He recalled how he emerged from a coma months later to learn his best friend had fallen 5,000ft from the aircraft to his death.
Themba Cabeka, whose identity is revealed for the first time, was unconscious in hospital for six months after being discovered on the ground at Heathrow Airport. He had been starved of oxygen and subjected to temperatures of -60C as the British Airways jet flew from Johannesburg on June 18, 2015.
Only minutes before landing, Carlito Vale a friend who had also escaped the poverty of their South African camp site and had crawled with him into the wheel arch of the Boeing 747-400 fell from BA Flight 54.
His body was found in the air-conditioning unit of an office block in Richmond, six miles from Heathrow.
Themba Cabeka who has now adopted a British name, Justin, still uses crutches after falling from the plane at Heathrow
He says that when he came out of his coma, a police officer showed him Carlito’s passport and asked: ‘Do you know him?’ He replied: ‘Of course I know him. That’s my friend, Carlito.’
The officer told him: ‘He never made it. He fell on top of a building.’
There have been 109 recorded stowaway attempts around the world, London being one of the most popular destinations but only 24 people who took their chances in a plane’s landing gear have survived. The first known survivor was Bas Wie, 12, who hid on a flight from Indonesia to Australia in 1946.

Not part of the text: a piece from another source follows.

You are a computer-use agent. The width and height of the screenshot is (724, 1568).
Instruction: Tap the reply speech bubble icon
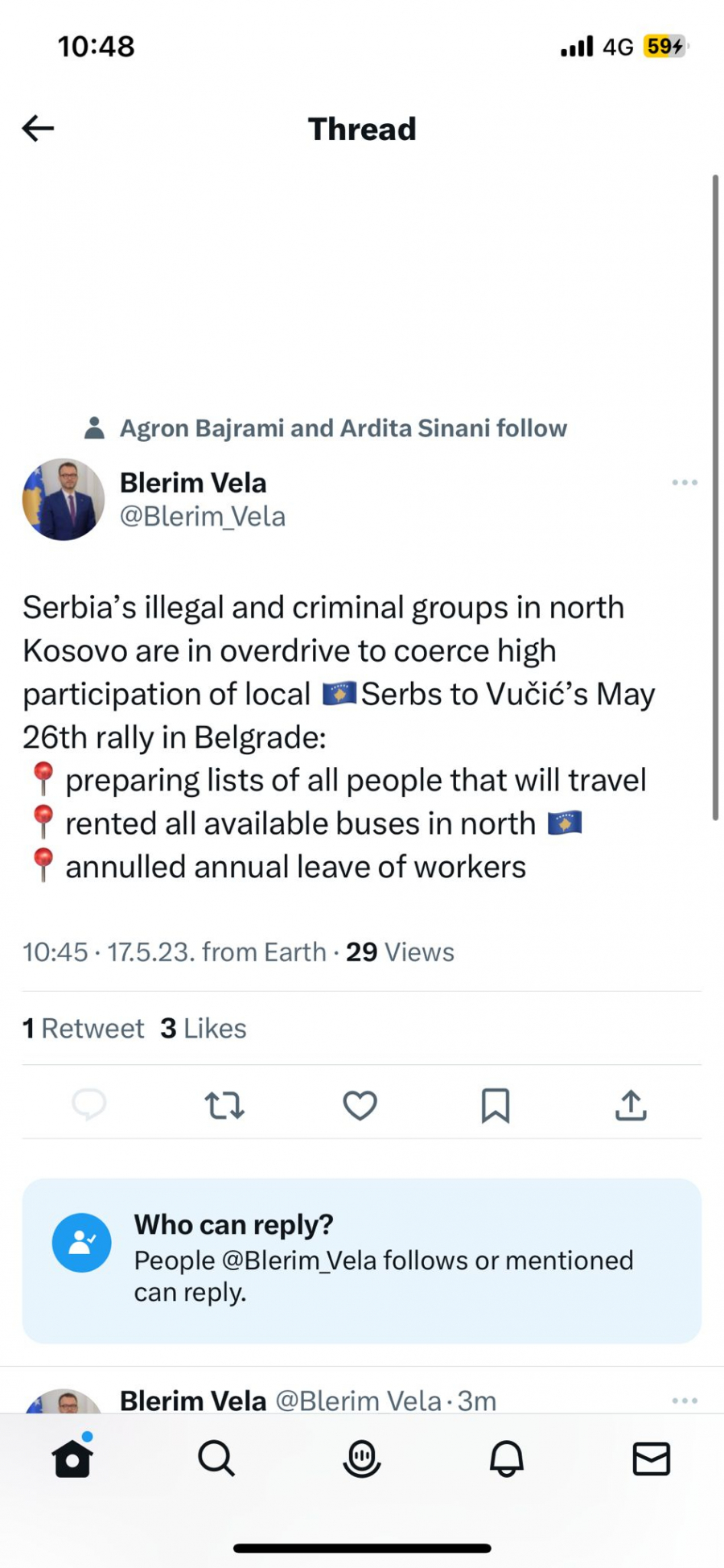tap(89, 1104)
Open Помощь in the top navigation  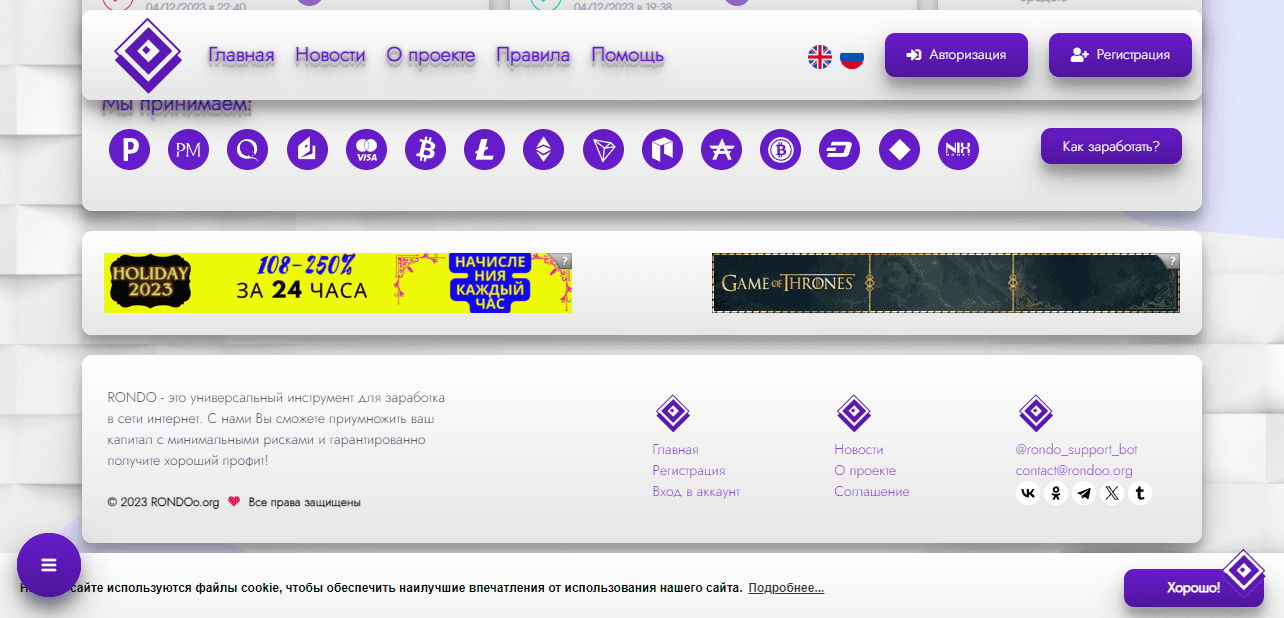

Only two people have lived after stowing away to Britain: Pardeep Saini, a car mechanic from Punjab, who endured a ten-hour flight from Delhi to London in 1996, and Cabeka.
Even now, 25 years after his escapade, Saini now married with two sons and working as a driver at Heathrow is often traumatised by the experience, during which his younger brother froze to death.
‘I knew how dangerous it was but I just took my own chances. I didn’t care whether I lived or died. I had to leave Africa to survive.’
Cabeka tied himself to the plane with an electric cable wrapped around his arm. Aviation experts say it is very rare for stowaways to survive in an unheated, unpressurised part of an aircraft.
There is room, though, in the four sets of a 747’s landing gear, each in a housing the size of a car, as long as they stay in one of the corners away from the wheels when they retract.